As regular readers will have noticed, I’ve avoided writing about the Balkans lately. There are a lot more interesting things going on elsewhere in the world. But Greece’s decision to put stickers reading “recognized by Greece as FYROM” over the MK on newly issued Macedonian license plates is too fine an opportunity to pass up.
Greece is doing this allegedly under the 1995 interim agreement with the former Yugoslav Republic of Macedonia (FYROM), whose application for NATO membership Athens has blocked, first in Bucharest in 2008. Greece repeated its move more recently in Chicago this year, despite an International Court of Justice (ICJ) decision unequivocal in finding Greece in violation of the agreement in Bucharest.
Where I come from, if you want to apply an agreement you have to fulfill its terms yourself first. Greece understands this perfectly well and accused Macedonia of being in violation of the interim agreement during the ICJ proceedings. Its accusations were found to lack serious merit. Now Athens, having been found in violation, is seeking to apply the agreement it refused to apply in Chicago.
Words fail me. Mendacious maybe. They have apparently failed Skopje as well, which in the initial press report is said to be weighing its response. That’s wise. There is really no point in aggravating the situation further, tempting though it may be to do so.
But I’m not a government. I’m a blogging/tweeting professor and can suggest anything I like. I only risk hate tweets and emails. Maybe a sticker to cover the GR on Greek plates that reads “Southern Macedonia”? Or one that says “I am Greek traveling in a country whose name I don’t accept”? Ethnic Macedonians and Albanians with Greek license plates would have to be exempt from that one. Or one that declares “interim agreement be damned”?
Here in DC, most license plates read “taxation without representation,” because residents of the District of Columbia pay Federal taxes but have a representative in Congress who can’t vote in plenary (and no senators–even states smaller in population than DC are entitled to two).
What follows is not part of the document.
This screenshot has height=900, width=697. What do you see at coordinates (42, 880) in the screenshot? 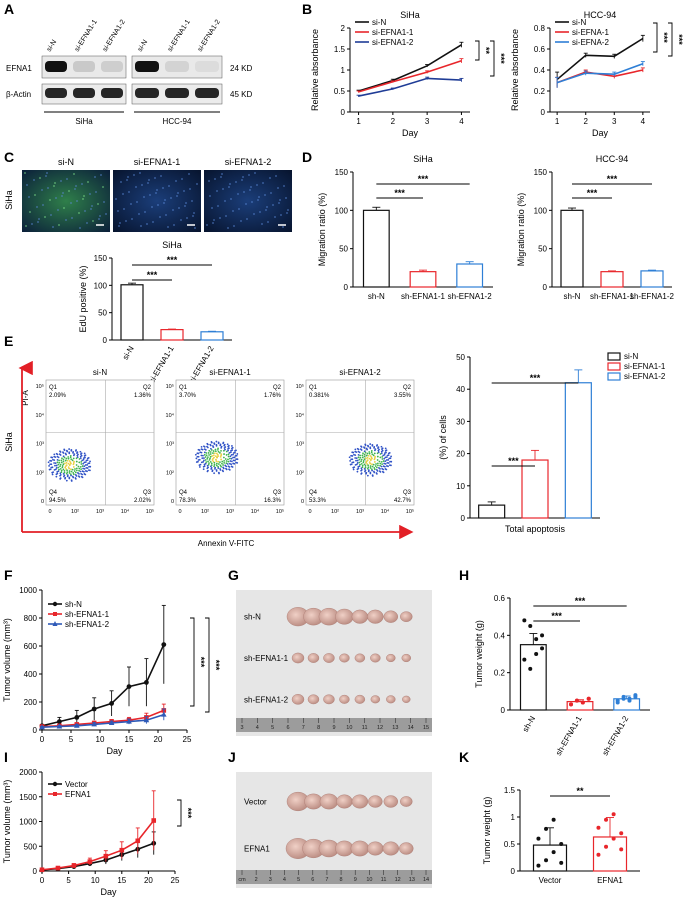
I see `x-tick-label: 0` at bounding box center [42, 880].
Slogans of all sorts grace the license plates of most cars in the United States. I’ve always thought it unimaginative of Europeans not to use that bit of valuable real estate on the back of a car for something edifying. My favorite proposal (it isn’t reality) was for Wisconsin, a big dairy producing state: “eat cheese or die” (New Hampshire’s plates really do read “live free or die”).
Greece of course has bigger problems these days than the “MK” on its northern neighbor’s license plates. It would do well to save a few euros by cutting the funding for those “recognized as FYROM” stickers. It would do even better to stop violating an agreement it wants to apply and allow FYROM to enter NATO.